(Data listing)
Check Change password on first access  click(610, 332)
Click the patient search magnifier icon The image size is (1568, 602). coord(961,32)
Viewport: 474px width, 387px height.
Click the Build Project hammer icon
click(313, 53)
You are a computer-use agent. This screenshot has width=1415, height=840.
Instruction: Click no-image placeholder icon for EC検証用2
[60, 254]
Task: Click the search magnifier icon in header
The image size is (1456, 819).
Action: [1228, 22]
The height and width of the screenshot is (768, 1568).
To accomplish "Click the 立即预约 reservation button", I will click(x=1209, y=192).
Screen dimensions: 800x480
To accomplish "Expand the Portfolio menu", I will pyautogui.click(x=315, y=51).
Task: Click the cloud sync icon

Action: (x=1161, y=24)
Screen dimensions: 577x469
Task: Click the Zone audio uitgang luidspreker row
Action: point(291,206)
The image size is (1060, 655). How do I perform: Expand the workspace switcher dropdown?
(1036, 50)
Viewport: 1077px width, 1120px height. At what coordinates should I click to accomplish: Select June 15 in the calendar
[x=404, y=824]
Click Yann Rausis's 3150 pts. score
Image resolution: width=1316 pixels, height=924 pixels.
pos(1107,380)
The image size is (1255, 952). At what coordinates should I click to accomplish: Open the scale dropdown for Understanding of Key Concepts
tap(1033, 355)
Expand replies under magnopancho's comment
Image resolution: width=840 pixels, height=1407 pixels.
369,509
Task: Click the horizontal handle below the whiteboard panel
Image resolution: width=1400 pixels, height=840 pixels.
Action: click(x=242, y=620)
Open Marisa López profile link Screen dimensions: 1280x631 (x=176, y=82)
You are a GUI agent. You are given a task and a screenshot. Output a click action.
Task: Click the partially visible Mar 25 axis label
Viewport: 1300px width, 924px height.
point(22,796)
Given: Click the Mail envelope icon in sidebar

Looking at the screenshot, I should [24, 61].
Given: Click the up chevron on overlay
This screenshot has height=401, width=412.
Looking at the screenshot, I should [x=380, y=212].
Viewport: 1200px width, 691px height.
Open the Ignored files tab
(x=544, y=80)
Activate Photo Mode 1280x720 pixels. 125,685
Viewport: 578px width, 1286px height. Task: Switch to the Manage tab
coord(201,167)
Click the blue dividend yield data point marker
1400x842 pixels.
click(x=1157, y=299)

**Exercise goal**: Can you repeat all the rows above, substituting "magnifying glass" for each "magnifier" and leaving everything else unchanged?

**Full response**:
Check Change password on first access  click(610, 332)
Click the patient search magnifying glass icon The image size is (1568, 602). coord(961,32)
Viewport: 474px width, 387px height.
Click the Build Project hammer icon
click(313, 53)
You are a computer-use agent. This screenshot has width=1415, height=840.
Instruction: Click no-image placeholder icon for EC検証用2
[60, 254]
Task: Click the search magnifying glass icon in header
The image size is (1456, 819).
Action: [1228, 22]
The height and width of the screenshot is (768, 1568).
To accomplish "Click the 立即预约 reservation button", I will click(x=1209, y=192).
Screen dimensions: 800x480
To accomplish "Expand the Portfolio menu", I will pyautogui.click(x=315, y=51).
Task: Click the cloud sync icon

Action: (x=1161, y=24)
Screen dimensions: 577x469
Task: Click the Zone audio uitgang luidspreker row
Action: point(291,206)
The image size is (1060, 655). How do I perform: Expand the workspace switcher dropdown?
(1036, 50)
Viewport: 1077px width, 1120px height. At what coordinates should I click to accomplish: Select June 15 in the calendar
[x=404, y=824]
Click Yann Rausis's 3150 pts. score
Image resolution: width=1316 pixels, height=924 pixels.
pos(1107,380)
The image size is (1255, 952). At what coordinates should I click to accomplish: Open the scale dropdown for Understanding of Key Concepts
tap(1033, 355)
Expand replies under magnopancho's comment
Image resolution: width=840 pixels, height=1407 pixels.
369,509
Task: Click the horizontal handle below the whiteboard panel
Image resolution: width=1400 pixels, height=840 pixels.
Action: click(x=242, y=620)
Open Marisa López profile link Screen dimensions: 1280x631 (x=176, y=82)
You are a GUI agent. You are given a task and a screenshot. Output a click action.
Task: Click the partially visible Mar 25 axis label
Viewport: 1300px width, 924px height.
point(22,796)
Given: Click the Mail envelope icon in sidebar

Looking at the screenshot, I should [24, 61].
Given: Click the up chevron on overlay
This screenshot has height=401, width=412.
Looking at the screenshot, I should [x=380, y=212].
Viewport: 1200px width, 691px height.
Open the Ignored files tab
(x=544, y=80)
Activate Photo Mode 1280x720 pixels. 125,685
Viewport: 578px width, 1286px height. Task: Switch to the Manage tab
coord(201,167)
Click the blue dividend yield data point marker
1400x842 pixels.
click(x=1157, y=299)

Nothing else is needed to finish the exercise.